WHAT THE TASK REQUIRES:
Rename every "dropdown" in the material below to "drop-down menu", and leave everything else unchanged.

[Interface element records]

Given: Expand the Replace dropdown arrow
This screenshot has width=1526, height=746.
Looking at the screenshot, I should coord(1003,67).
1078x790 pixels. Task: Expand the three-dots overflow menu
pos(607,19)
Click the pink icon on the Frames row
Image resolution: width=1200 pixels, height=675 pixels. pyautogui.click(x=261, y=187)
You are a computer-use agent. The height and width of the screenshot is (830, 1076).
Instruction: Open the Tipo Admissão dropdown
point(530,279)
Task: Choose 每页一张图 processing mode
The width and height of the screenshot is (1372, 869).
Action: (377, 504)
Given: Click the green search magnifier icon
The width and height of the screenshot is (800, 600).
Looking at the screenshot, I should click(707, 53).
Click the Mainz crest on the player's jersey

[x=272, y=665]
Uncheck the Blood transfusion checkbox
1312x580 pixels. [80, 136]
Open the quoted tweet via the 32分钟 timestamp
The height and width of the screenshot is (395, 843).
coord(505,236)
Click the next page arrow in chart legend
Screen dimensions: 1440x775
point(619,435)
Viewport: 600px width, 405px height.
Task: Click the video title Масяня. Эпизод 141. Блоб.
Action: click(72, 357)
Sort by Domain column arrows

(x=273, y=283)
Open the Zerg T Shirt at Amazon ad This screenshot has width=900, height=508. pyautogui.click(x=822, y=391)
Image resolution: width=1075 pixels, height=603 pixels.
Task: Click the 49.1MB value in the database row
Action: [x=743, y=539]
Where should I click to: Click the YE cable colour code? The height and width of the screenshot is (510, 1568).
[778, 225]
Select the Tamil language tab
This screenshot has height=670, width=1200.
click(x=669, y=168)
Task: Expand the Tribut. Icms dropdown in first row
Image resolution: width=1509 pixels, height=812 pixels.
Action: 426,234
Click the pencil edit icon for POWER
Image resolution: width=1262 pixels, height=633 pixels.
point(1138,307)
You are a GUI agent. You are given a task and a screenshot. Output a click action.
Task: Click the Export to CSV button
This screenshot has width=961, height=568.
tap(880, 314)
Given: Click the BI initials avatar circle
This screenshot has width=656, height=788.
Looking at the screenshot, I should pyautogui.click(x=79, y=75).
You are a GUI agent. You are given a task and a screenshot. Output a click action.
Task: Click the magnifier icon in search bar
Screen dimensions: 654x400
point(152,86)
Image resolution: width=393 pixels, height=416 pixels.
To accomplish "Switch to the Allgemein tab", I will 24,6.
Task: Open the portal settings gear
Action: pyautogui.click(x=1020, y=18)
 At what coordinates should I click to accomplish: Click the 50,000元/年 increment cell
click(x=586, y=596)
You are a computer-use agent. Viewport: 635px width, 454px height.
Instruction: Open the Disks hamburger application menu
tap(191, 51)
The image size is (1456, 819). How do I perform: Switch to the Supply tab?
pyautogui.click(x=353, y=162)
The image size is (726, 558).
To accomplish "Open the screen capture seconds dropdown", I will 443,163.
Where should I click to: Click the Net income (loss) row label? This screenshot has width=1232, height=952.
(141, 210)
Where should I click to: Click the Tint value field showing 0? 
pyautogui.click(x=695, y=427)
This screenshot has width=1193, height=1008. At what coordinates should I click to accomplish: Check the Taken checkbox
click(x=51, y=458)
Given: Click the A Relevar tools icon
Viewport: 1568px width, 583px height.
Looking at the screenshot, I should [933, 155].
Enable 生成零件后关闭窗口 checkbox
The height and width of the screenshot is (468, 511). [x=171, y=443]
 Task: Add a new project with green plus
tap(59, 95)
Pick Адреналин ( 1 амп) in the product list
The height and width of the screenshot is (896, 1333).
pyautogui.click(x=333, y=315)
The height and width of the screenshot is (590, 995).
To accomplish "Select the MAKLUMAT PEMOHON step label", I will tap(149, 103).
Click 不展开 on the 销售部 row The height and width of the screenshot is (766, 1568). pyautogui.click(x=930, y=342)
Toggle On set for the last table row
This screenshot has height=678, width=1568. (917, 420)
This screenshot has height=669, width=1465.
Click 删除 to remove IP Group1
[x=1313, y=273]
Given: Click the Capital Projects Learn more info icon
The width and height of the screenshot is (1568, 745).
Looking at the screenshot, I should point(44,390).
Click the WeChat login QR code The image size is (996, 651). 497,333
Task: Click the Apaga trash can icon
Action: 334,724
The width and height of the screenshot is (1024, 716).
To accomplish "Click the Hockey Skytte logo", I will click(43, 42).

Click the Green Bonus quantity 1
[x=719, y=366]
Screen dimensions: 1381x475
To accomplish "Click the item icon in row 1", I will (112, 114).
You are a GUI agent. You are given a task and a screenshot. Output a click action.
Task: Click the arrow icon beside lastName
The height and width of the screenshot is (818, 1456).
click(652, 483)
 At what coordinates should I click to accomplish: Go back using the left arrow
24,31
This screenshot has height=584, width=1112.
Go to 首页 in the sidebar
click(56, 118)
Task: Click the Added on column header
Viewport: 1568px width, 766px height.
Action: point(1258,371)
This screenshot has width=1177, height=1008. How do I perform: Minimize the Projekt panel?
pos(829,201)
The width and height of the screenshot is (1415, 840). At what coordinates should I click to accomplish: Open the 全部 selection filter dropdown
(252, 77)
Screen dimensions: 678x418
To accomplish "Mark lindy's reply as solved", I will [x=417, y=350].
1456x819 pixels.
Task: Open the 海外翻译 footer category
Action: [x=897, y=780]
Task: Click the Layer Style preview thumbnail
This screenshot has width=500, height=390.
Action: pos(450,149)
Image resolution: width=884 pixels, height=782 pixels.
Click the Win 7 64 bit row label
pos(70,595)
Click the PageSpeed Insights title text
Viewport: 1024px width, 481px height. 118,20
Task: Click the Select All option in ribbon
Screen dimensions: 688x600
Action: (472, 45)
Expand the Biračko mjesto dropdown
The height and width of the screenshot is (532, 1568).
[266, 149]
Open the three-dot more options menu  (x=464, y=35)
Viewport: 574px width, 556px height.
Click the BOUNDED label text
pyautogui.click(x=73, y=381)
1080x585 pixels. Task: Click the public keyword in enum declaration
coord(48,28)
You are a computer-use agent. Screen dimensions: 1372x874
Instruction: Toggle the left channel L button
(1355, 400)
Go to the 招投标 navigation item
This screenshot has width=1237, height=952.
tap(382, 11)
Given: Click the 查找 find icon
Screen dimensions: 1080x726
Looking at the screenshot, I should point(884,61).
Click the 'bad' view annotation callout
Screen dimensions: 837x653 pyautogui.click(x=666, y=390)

SOLUTION TO THE EXERCISE:
Given: Expand the Replace drop-down menu arrow
This screenshot has width=1526, height=746.
Looking at the screenshot, I should coord(1003,67).
1078x790 pixels. Task: Expand the three-dots overflow menu
pos(607,19)
Click the pink icon on the Frames row
Image resolution: width=1200 pixels, height=675 pixels. pyautogui.click(x=261, y=187)
You are a computer-use agent. The height and width of the screenshot is (830, 1076).
Instruction: Open the Tipo Admissão drop-down menu
point(530,279)
Task: Choose 每页一张图 processing mode
The width and height of the screenshot is (1372, 869).
Action: (377, 504)
Given: Click the green search magnifier icon
The width and height of the screenshot is (800, 600).
Looking at the screenshot, I should click(707, 53).
Click the Mainz crest on the player's jersey

[x=272, y=665]
Uncheck the Blood transfusion checkbox
1312x580 pixels. [80, 136]
Open the quoted tweet via the 32分钟 timestamp
The height and width of the screenshot is (395, 843).
coord(505,236)
Click the next page arrow in chart legend
Screen dimensions: 1440x775
point(619,435)
Viewport: 600px width, 405px height.
Task: Click the video title Масяня. Эпизод 141. Блоб.
Action: click(72, 357)
Sort by Domain column arrows

(x=273, y=283)
Open the Zerg T Shirt at Amazon ad This screenshot has width=900, height=508. pyautogui.click(x=822, y=391)
Image resolution: width=1075 pixels, height=603 pixels.
Task: Click the 49.1MB value in the database row
Action: [x=743, y=539]
Where should I click to: Click the YE cable colour code? The height and width of the screenshot is (510, 1568).
[778, 225]
Select the Tamil language tab
This screenshot has height=670, width=1200.
click(x=669, y=168)
Task: Expand the Tribut. Icms drop-down menu in first row
Image resolution: width=1509 pixels, height=812 pixels.
Action: 426,234
Click the pencil edit icon for POWER
Image resolution: width=1262 pixels, height=633 pixels.
point(1138,307)
You are a GUI agent. You are given a task and a screenshot. Output a click action.
Task: Click the Export to CSV button
This screenshot has width=961, height=568.
tap(880, 314)
Given: Click the BI initials avatar circle
This screenshot has width=656, height=788.
Looking at the screenshot, I should pyautogui.click(x=79, y=75).
You are a GUI agent. You are given a task and a screenshot. Output a click action.
Task: Click the magnifier icon in search bar
Screen dimensions: 654x400
point(152,86)
Image resolution: width=393 pixels, height=416 pixels.
To accomplish "Switch to the Allgemein tab", I will 24,6.
Task: Open the portal settings gear
Action: pyautogui.click(x=1020, y=18)
 At what coordinates should I click to accomplish: Click the 50,000元/年 increment cell
click(x=586, y=596)
You are a computer-use agent. Viewport: 635px width, 454px height.
Instruction: Open the Disks hamburger application menu
tap(191, 51)
The image size is (1456, 819). How do I perform: Switch to the Supply tab?
pyautogui.click(x=353, y=162)
The image size is (726, 558).
To accomplish "Open the screen capture seconds drop-down menu", I will 443,163.
Where should I click to: Click the Net income (loss) row label? This screenshot has width=1232, height=952.
(141, 210)
Where should I click to: Click the Tint value field showing 0? 
pyautogui.click(x=695, y=427)
This screenshot has width=1193, height=1008. At what coordinates should I click to accomplish: Check the Taken checkbox
click(x=51, y=458)
Given: Click the A Relevar tools icon
Viewport: 1568px width, 583px height.
Looking at the screenshot, I should [933, 155].
Enable 生成零件后关闭窗口 checkbox
The height and width of the screenshot is (468, 511). [x=171, y=443]
 Task: Add a new project with green plus
tap(59, 95)
Pick Адреналин ( 1 амп) in the product list
The height and width of the screenshot is (896, 1333).
pyautogui.click(x=333, y=315)
The height and width of the screenshot is (590, 995).
To accomplish "Select the MAKLUMAT PEMOHON step label", I will tap(149, 103).
Click 不展开 on the 销售部 row The height and width of the screenshot is (766, 1568). pyautogui.click(x=930, y=342)
Toggle On set for the last table row
This screenshot has height=678, width=1568. (917, 420)
This screenshot has height=669, width=1465.
Click 删除 to remove IP Group1
[x=1313, y=273]
Given: Click the Capital Projects Learn more info icon
The width and height of the screenshot is (1568, 745).
Looking at the screenshot, I should point(44,390).
Click the WeChat login QR code The image size is (996, 651). 497,333
Task: Click the Apaga trash can icon
Action: 334,724
The width and height of the screenshot is (1024, 716).
To accomplish "Click the Hockey Skytte logo", I will click(43, 42).

Click the Green Bonus quantity 1
[x=719, y=366]
Screen dimensions: 1381x475
To accomplish "Click the item icon in row 1", I will (112, 114).
You are a GUI agent. You are given a task and a screenshot. Output a click action.
Task: Click the arrow icon beside lastName
The height and width of the screenshot is (818, 1456).
click(652, 483)
 At what coordinates should I click to accomplish: Go back using the left arrow
24,31
This screenshot has height=584, width=1112.
Go to 首页 in the sidebar
click(56, 118)
Task: Click the Added on column header
Viewport: 1568px width, 766px height.
Action: point(1258,371)
This screenshot has width=1177, height=1008. How do I perform: Minimize the Projekt panel?
pos(829,201)
The width and height of the screenshot is (1415, 840). At what coordinates should I click to accomplish: Open the 全部 selection filter drop-down menu
(252, 77)
Screen dimensions: 678x418
To accomplish "Mark lindy's reply as solved", I will [x=417, y=350].
1456x819 pixels.
Task: Open the 海外翻译 footer category
Action: [x=897, y=780]
Task: Click the Layer Style preview thumbnail
This screenshot has width=500, height=390.
Action: pos(450,149)
Image resolution: width=884 pixels, height=782 pixels.
Click the Win 7 64 bit row label
pos(70,595)
Click the PageSpeed Insights title text
Viewport: 1024px width, 481px height. 118,20
Task: Click the Select All option in ribbon
Screen dimensions: 688x600
Action: (472, 45)
Expand the Biračko mjesto drop-down menu
The height and width of the screenshot is (532, 1568).
[266, 149]
Open the three-dot more options menu  (x=464, y=35)
Viewport: 574px width, 556px height.
Click the BOUNDED label text
pyautogui.click(x=73, y=381)
1080x585 pixels. Task: Click the public keyword in enum declaration
coord(48,28)
You are a computer-use agent. Screen dimensions: 1372x874
Instruction: Toggle the left channel L button
(1355, 400)
Go to the 招投标 navigation item
This screenshot has width=1237, height=952.
tap(382, 11)
Given: Click the 查找 find icon
Screen dimensions: 1080x726
Looking at the screenshot, I should point(884,61).
Click the 'bad' view annotation callout
Screen dimensions: 837x653 pyautogui.click(x=666, y=390)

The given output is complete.